What happens in Ukraine will not stay in Ukraine. That is the essence of an argument commonly made for why the United States and other nations must support Kyiv in resisting Russian aggression. As Washington Post columnist Marc Theissen argued, “Failure to save Ukraine would decimate our credibility in defense of Taiwan, thus making war more likely.” Taiwan’s own representative in Washington, Bi-khim Hsiao, echoed this view, stating, “Ukraine’s survival is Taiwan’s survival. Ukraine’s success is Taiwan’s success. Our futures are closely linked.” The former U.S. ambassador to the U.N. and current presidential candidate, Nikki Haley, extended the argument in a recent campaign town hall, saying “this is bigger than Ukraine … When Ukraine wins, that sends a message to China with Taiwan, it sends a message to Iran that wants to build a bomb, it sends a message to North Korea testing ballistic missiles, it sends a message to Russia that it’s over.”

Is it really the case that failure to stop Russia in Ukraine will have such implications globally? Would it have such dire consequences for the reputation and credibility of Washington’s support for its allies that it will induce Bejing to authorize the invasion of Taiwan, embolden Iran in its pursuit of a nuclear weapon or give any number of countries the impression that they can pursue their interests with aggressive impunity? The answer to all these questions is no, for three reasons.

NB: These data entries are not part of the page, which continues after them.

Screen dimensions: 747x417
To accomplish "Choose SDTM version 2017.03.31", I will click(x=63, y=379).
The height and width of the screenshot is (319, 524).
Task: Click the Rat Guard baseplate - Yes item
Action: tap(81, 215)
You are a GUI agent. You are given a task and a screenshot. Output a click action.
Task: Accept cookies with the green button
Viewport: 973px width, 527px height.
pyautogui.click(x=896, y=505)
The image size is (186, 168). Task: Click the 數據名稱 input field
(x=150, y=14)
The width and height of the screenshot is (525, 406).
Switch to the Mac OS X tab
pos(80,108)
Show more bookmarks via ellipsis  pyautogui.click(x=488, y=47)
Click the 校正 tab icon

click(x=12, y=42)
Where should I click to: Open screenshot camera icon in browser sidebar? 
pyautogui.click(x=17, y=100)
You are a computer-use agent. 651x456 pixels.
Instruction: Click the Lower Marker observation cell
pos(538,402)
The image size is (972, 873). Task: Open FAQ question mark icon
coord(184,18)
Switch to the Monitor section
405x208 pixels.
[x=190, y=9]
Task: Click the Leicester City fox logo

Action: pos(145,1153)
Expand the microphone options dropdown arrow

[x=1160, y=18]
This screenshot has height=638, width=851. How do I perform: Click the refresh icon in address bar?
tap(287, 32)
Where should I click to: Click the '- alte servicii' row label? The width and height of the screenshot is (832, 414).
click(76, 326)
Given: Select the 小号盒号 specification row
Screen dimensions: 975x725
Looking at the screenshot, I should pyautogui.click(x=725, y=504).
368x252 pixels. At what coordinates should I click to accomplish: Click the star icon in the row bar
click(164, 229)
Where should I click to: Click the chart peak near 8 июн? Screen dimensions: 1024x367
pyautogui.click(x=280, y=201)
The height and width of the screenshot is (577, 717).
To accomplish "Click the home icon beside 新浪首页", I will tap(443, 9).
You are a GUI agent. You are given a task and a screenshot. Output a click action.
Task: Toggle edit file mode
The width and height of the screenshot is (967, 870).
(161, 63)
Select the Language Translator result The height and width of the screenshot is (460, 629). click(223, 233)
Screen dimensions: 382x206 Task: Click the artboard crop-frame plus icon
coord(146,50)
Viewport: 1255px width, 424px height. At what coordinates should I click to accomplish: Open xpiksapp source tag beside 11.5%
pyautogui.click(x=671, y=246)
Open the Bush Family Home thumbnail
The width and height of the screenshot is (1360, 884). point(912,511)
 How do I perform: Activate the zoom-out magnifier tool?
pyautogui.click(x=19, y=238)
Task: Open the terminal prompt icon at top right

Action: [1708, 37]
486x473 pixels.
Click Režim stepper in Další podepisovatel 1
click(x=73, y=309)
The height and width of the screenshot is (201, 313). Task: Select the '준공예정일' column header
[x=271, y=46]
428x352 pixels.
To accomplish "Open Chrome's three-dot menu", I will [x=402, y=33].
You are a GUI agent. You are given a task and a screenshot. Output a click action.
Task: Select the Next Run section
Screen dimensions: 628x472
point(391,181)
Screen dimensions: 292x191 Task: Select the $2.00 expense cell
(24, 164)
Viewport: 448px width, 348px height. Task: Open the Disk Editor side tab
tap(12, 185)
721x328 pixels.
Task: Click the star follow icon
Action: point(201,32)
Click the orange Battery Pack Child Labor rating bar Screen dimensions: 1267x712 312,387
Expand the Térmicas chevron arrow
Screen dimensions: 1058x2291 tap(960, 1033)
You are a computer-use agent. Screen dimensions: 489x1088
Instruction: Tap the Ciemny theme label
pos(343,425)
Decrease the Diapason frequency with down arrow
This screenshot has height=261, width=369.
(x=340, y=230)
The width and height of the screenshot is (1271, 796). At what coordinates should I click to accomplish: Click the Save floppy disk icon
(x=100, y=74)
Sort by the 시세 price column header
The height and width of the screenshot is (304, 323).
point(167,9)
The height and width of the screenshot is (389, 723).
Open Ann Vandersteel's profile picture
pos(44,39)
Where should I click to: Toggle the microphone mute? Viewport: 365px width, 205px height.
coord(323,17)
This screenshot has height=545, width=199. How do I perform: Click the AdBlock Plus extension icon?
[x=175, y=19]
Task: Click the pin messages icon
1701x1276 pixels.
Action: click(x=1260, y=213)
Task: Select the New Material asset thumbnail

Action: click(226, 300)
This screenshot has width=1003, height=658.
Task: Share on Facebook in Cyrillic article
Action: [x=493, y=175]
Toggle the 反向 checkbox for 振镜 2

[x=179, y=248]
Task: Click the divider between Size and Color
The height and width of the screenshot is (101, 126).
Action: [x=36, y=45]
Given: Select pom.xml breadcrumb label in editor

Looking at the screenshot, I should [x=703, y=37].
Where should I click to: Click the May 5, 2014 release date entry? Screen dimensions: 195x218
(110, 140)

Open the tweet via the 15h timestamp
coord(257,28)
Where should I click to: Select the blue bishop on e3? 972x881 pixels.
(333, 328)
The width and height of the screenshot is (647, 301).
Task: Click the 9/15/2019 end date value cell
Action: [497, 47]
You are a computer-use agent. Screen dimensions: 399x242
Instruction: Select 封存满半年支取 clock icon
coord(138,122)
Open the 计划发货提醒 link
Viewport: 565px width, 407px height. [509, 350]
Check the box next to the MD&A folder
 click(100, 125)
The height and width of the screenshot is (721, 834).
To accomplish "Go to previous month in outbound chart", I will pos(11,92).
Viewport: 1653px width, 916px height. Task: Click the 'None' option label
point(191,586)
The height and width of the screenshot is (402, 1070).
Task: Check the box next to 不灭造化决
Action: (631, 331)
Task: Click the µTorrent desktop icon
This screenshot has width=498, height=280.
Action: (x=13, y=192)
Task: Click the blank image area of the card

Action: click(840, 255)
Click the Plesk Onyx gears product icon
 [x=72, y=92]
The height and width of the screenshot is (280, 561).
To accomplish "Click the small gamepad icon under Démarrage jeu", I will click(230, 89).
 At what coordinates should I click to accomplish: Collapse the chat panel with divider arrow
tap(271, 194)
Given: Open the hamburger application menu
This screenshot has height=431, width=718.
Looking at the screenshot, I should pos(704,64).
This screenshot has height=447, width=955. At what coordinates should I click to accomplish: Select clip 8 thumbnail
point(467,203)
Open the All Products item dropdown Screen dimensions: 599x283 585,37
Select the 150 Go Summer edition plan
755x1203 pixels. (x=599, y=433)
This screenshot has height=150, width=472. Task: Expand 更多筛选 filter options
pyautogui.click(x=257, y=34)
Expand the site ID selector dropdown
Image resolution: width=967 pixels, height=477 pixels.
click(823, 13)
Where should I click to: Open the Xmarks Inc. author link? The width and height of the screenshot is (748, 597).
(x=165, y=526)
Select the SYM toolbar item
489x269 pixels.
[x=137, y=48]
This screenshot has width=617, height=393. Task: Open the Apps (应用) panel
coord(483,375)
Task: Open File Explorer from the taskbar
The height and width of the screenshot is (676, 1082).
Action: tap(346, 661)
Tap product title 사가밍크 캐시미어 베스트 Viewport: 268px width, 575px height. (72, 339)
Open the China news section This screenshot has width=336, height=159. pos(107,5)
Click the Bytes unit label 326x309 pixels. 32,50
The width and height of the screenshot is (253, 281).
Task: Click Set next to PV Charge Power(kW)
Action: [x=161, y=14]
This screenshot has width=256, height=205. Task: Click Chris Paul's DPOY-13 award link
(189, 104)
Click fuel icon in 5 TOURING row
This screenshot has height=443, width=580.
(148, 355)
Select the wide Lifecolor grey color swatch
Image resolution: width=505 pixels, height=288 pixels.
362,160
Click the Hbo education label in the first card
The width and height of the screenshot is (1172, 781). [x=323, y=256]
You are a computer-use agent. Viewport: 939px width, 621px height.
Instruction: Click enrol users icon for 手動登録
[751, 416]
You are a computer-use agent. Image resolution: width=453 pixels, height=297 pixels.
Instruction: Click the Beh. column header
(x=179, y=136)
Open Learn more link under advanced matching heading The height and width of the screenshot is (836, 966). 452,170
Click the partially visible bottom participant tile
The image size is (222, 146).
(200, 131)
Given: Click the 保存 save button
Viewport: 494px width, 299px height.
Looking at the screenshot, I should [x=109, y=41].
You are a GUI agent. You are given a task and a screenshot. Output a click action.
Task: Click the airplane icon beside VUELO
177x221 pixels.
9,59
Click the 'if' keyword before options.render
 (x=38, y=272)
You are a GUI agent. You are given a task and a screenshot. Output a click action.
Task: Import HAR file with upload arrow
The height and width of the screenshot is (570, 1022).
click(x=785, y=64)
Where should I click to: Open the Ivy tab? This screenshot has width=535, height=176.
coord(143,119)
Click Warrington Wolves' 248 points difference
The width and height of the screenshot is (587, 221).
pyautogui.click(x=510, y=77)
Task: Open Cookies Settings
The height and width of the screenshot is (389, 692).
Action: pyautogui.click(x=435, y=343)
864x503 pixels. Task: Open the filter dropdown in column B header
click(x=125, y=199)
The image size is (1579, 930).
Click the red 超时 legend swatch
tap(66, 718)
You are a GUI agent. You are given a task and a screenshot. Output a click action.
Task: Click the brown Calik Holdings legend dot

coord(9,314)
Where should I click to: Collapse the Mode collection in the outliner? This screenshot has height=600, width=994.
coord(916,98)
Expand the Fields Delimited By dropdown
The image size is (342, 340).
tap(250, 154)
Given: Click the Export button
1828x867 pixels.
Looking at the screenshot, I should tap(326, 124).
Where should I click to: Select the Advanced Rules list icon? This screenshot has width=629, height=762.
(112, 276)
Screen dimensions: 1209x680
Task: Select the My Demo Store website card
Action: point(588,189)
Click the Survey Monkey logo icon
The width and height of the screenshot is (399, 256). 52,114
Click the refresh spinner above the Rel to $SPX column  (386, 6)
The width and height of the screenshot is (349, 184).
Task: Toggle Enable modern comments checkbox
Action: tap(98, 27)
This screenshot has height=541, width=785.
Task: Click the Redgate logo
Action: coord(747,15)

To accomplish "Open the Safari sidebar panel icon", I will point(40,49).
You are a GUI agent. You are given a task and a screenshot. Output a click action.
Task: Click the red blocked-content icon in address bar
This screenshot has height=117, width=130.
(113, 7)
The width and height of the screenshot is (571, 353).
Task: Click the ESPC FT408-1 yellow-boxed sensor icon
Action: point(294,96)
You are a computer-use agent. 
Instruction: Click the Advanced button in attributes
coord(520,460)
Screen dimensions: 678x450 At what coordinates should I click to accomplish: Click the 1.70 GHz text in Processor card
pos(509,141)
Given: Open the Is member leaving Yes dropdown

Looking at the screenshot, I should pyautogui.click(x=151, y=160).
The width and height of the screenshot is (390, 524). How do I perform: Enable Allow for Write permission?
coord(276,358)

First, it’s important to keep in mind what kind of precedent an eventual Russian victory might set. Suppose that Russia did ultimately gain from its invasion, such as by maintaining control of the occupied territory it now claims to have annexed in eastern and southern Ukraine. It will have done so at immense damage to its military and harm to its economy, both of which are due in no small measure to the actions taken by the U.S. and its allies to this point. This would not set a precedent of impunity. To the contrary, the lesson for any other country watching from the sidelines would be that the pursuit of even marginal territorial gains against a U.S. partner state could leave its military decimated and its economy devastated.